Here in Singapore, we are stepping up the national movement in supporting the circular economy with the National Environment Agency’s (NEA) recent initiatives of Reverse Vending Machines (RVMs) island-wide to recycle drinks containers and new guidelines proposing a charge on plastic bags.

However, given the state of our climate emergency, our current recycling efforts are simply not enough. We need drastic changes in our lifestyles and expectations. It does mean curbing our consumption of “modern conveniences” – afforded by endless choices and a convenience culture and being intentional when we make a purchase. We need to confront the inconvenient truth. Will there be additional waste generated through the consumption of each new material good? Will it have a long useful life? What happens at its end-of-life?

The retail industry can play a role in supporting consumers to adopt sustainable practices. Retailers can encourage consumers to take bold action by building in the true cost of waste and ensuring a well thought through circular strategy for all the things that we use. While a common practice now is to charge for a disposable container, a better way would be to invest in a reusable container system and eliminate waste all together.

The industry has the opportunity to remake itself through value creation opportunities in retailers’ interactions with suppliers and customers. How do brand owners circulate their products and materials in the system, and not downcycle them as waste?

The hardest but most impactful is in the start and end of life – where a product interfaces with nature. Rather than extracting materials and disposing used products, companies need to move towards a regenerative model and supporting natural processes. Product companies need to rethink innovative ways to incorporate materials that are upcycled and renewable which in turn encourage best practices across the supply chains.  

Climate justice: Rethinking our economy to redistribute value

While several major corporations are starting to pledge to achieve net-zero operations by the end of 2030, many are also looking at carbon credits to offset their greenhouse gas emissions to reduce their tax liabilities. Despite the recent controversy around carbon credits, ensuring greater transparency on carbon offset projects and the benefit on indigenous and local communities can help to redirect financing to areas where real impact can be made.

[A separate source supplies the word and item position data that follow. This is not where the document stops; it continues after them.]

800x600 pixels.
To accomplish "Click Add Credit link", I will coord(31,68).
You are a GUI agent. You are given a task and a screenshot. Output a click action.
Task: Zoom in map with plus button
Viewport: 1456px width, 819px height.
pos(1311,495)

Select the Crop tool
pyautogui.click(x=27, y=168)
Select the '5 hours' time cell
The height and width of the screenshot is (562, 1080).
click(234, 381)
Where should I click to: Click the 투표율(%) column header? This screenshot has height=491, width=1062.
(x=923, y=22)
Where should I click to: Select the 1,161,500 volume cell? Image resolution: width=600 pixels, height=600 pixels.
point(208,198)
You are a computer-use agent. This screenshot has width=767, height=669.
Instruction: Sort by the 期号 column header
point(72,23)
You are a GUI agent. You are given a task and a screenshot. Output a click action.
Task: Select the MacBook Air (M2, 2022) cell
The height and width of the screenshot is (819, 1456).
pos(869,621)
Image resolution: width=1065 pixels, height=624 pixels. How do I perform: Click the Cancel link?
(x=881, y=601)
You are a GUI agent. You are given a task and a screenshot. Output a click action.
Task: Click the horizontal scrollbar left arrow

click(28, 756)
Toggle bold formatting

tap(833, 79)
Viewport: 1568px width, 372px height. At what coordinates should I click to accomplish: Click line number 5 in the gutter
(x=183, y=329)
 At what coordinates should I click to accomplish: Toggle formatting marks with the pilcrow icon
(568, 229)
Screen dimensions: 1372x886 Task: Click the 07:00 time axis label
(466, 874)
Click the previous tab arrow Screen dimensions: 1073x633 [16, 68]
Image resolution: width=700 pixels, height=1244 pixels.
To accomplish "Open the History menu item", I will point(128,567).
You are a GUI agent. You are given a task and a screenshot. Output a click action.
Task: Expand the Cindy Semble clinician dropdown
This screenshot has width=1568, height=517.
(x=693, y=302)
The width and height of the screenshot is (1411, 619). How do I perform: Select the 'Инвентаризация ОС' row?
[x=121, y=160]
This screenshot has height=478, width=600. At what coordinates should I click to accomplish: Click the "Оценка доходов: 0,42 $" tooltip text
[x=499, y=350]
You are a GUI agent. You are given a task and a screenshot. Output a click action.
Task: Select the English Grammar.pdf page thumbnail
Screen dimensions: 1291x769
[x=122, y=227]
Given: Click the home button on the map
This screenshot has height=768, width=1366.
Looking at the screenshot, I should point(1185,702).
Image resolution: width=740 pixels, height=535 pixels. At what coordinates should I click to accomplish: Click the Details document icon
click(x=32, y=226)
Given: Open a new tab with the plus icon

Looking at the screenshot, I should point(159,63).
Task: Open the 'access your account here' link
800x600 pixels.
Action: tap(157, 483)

Higher taxes and stricter regulations may be needed for companies to reduce emissions and minimise, if not restrict, the extent to which they can propagate vague and misleading net-zero pledges and greenwash communication to their stakeholders. Economists now need to consider how to redesign the flow of economic value to redistribute it for the sustainability of the environment and the community.

To be effective, it is necessary for price signals to be sustained, strengthened, and extended to a greater portion of global emissions. However, Asia has been unable to take concrete action owing to soaring inflation, rising energy prices and economic instability.

While the region’s carbon taxation is said to be too low to be punitive for major polluters, Singapore’s increase of its carbon tax, now the highest in Asia, may well throw a curveball for companies that have not taken heed of the call to reduce emissions. Government revenue from the introduction of significantly higher carbon tax across the region could be redirected to adaptation measures, especially for vulnerable communities that are often the hardest hit by climate inaction.

There is no Planet B

As the UN Secretary-General António Guterres rightly pointed out, “the climate emergency is a race we are losing but it is a race we can win”. As we face rising sea levels, melting ice caps, burning forests and dying coral reefs, inaction is not an option.

To inspire bold action, we need to offer more than just reward, dangling carrots for carrying out feel-good and do-good initiatives. We will need to make inertia too expensive for everyone with the stick approach.

The most vulnerable amongst us will be the hardest hit. The most tangible form of charity is not to give our time or money (that helps too), but to slow down and ideally reverse the climate crisis – not to save the earth, but to save ourselves.